#### EXCERPTED DATA ####

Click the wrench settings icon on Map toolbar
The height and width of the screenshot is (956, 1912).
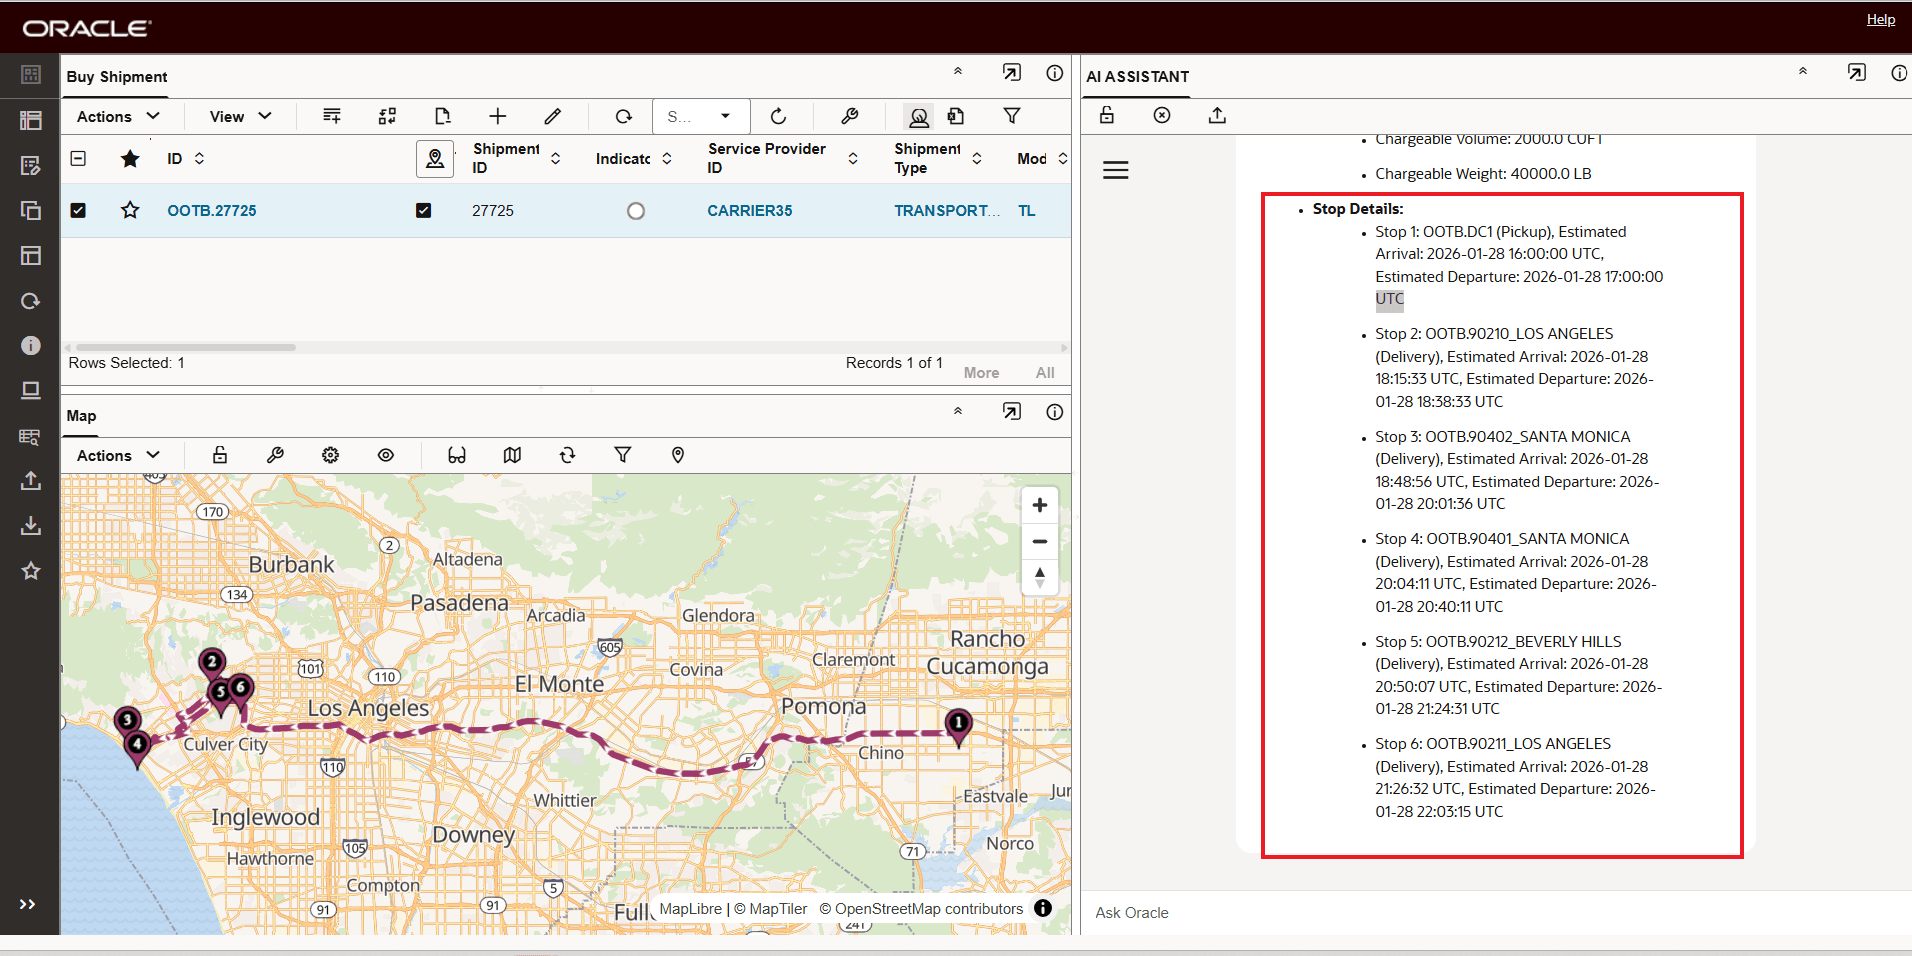pyautogui.click(x=275, y=455)
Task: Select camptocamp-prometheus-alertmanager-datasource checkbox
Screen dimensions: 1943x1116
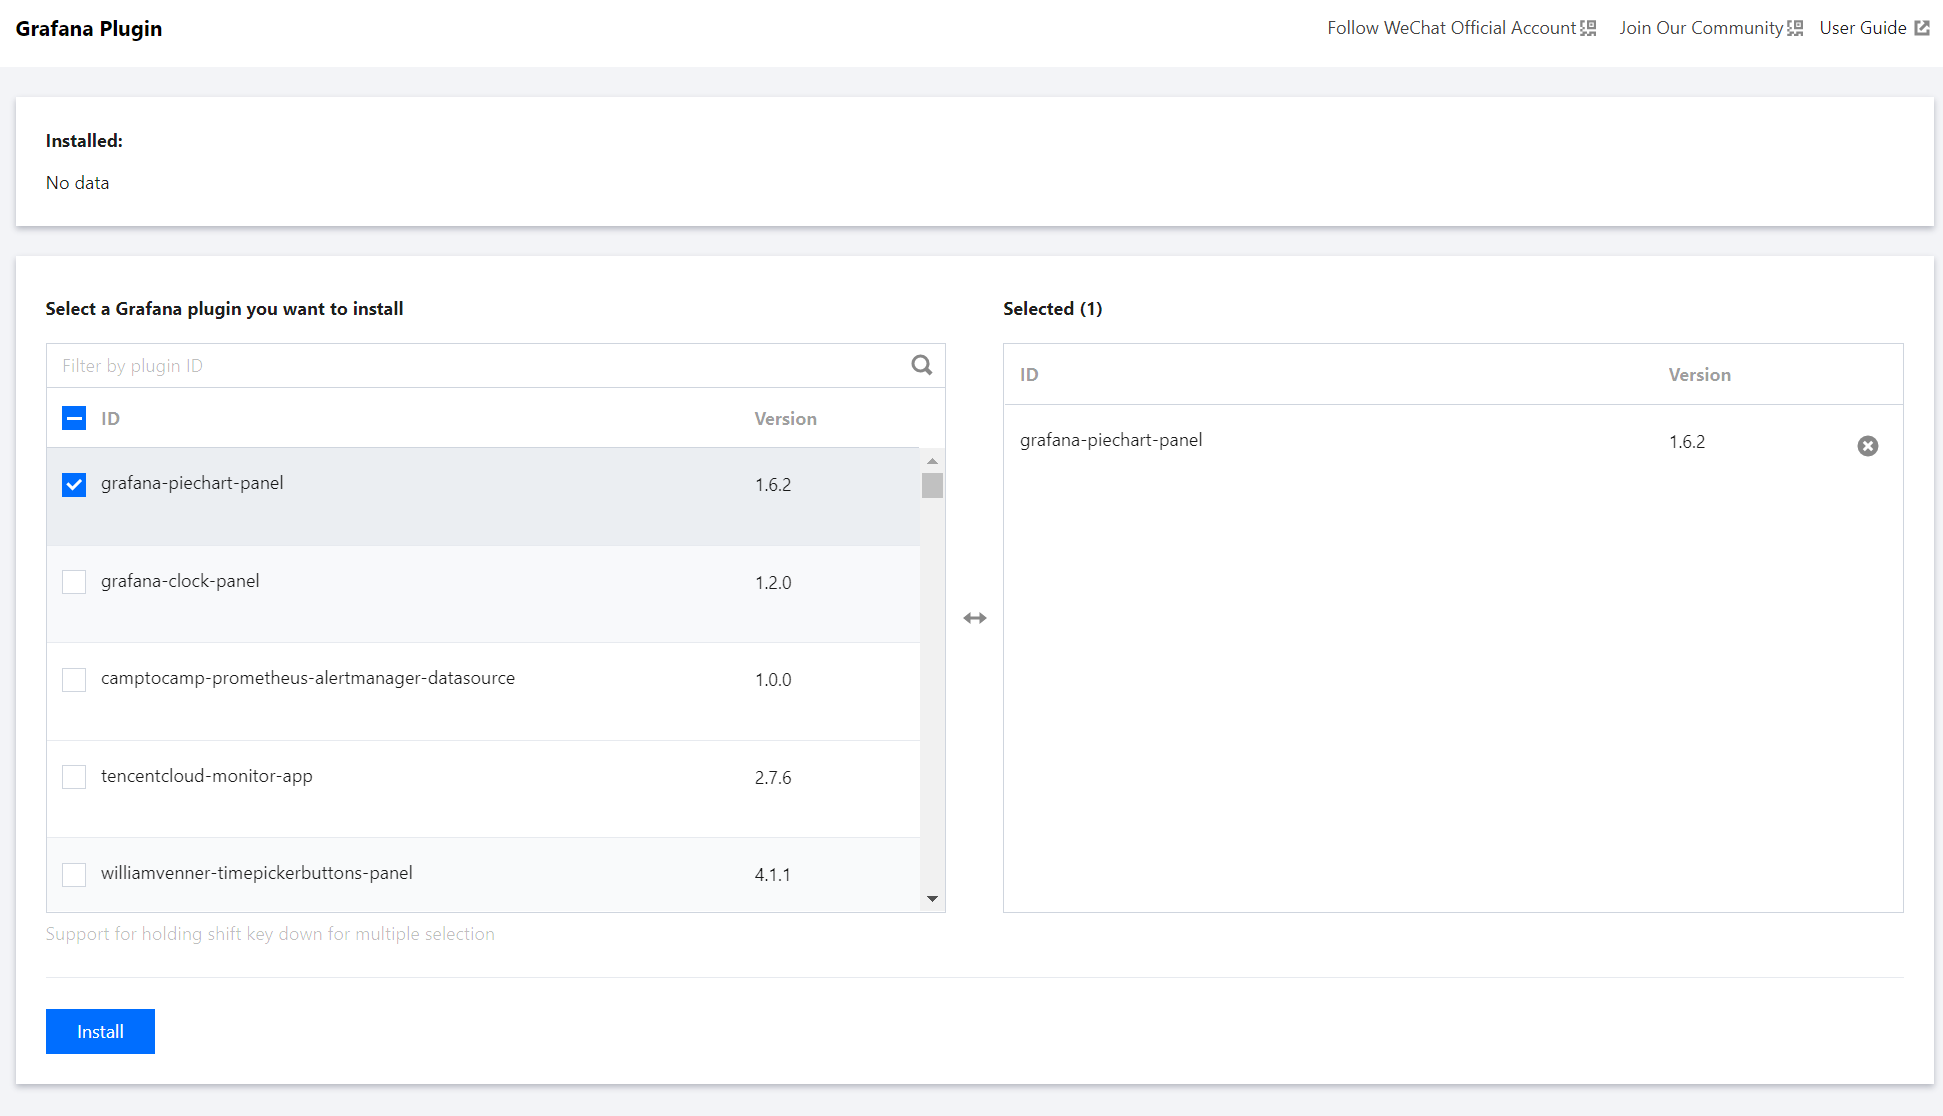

####

→ **TASK PROMPT**: Print every line of the material above exactly as it reads, skipping the pictures.

→ **ANSWER FOR THE TASK**:
Click the wrench settings icon on Map toolbar
The height and width of the screenshot is (956, 1912).
pyautogui.click(x=275, y=455)
Task: Select camptocamp-prometheus-alertmanager-datasource checkbox
Screen dimensions: 1943x1116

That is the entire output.